I mean, we know them so well that even before the ubiquitous virtual strike zones we see nowadays, we could instantly start shouting to the umpire when we thought he was missing the calls. And we’ll do it forever because we KNOW balls and strikes. We know that more strikes than balls will always be good and pitchers that can do that are usually bound to have more success.

K%-BB% and (k-bb)/ip (let’s call them the K-Bs stats) are a couple of stats that exist just because of balls and strikes. They summarize in a straightforward way the achievement a pitcher has over what are the two principal outcomes that he can directly influence the most during an outing: strikeouts and walks.

Strikeout rate (K%) and walk rate (BB%) are calculations on how often a pitcher strikes out or walks batters per plate appearance (PA). You can calculate them by dividing the total number of strikeouts or walks a pitcher issued between the plate appearances batters got against him during a period of time (a week, month, season, etc.). Then, for the purpose of getting K%-BB%, you just subtract them and that’s it.
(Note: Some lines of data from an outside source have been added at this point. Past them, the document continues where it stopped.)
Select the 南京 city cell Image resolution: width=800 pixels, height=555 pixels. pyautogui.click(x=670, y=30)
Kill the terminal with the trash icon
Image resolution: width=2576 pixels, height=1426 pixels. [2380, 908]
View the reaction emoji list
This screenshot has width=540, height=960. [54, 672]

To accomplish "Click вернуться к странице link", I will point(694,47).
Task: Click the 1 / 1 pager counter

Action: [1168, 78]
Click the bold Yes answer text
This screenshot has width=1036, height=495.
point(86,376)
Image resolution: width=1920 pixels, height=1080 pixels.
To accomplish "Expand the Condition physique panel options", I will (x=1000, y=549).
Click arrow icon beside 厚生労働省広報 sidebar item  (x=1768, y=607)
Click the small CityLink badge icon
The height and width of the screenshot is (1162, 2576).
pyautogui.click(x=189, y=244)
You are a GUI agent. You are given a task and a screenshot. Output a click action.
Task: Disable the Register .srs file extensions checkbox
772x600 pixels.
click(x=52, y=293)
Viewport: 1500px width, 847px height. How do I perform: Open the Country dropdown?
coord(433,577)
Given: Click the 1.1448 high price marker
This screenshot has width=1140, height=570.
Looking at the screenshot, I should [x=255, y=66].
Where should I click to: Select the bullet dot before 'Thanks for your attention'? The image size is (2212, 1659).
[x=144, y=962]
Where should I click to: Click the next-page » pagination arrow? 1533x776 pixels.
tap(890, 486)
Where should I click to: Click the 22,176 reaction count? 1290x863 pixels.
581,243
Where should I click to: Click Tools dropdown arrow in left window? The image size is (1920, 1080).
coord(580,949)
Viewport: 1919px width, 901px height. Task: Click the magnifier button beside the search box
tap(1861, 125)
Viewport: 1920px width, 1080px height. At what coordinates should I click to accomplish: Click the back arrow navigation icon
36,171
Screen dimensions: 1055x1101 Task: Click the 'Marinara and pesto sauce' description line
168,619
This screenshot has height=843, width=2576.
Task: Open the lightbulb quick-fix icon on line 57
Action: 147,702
(k-bb)/ip goes similarly but you subtract strikeouts minus base on balls first and then divide the result between innings pitched. The reason for this (and comparably for dividing between plate appearances in K%-BB%) is to obtain ratios or proportions that allow us to compare pitchers who have faced vastly different quantities of batters.

If interested, you can find some more info on these stats here. By the way, Bill James was not a fan of them about 10 years ago, but Tom Tango was. What intrigues me the most about these stats is if they could be used to anticipate how a pitcher will fare afterward, their predictability; that’s why I decided to do some calculations to bring light on that. Some folks have done some writing about this but their conclusions are not that clear to me, so, I wanted to do research of my own.

First, I pulled data for pitchers during the 2019 season: main interest is on K%-BB% and (k-bb)/ip and also on ERA and some ERA estimators like xFIP, SIERA and of course our homegrown Predictive Classified Run Average, pCRA, which produces better estimates than SIERA. Note that I am including as a consistency check another estimator called CSW, which in 2019 was already proven to have a great correlation with SIERA and could be especially useful as a simple predictive stat, too.

Pitchers were restricted to those who had at least 23 or more games started as I wanted players with a lot of innings pitched, for a bigger and stabler sample.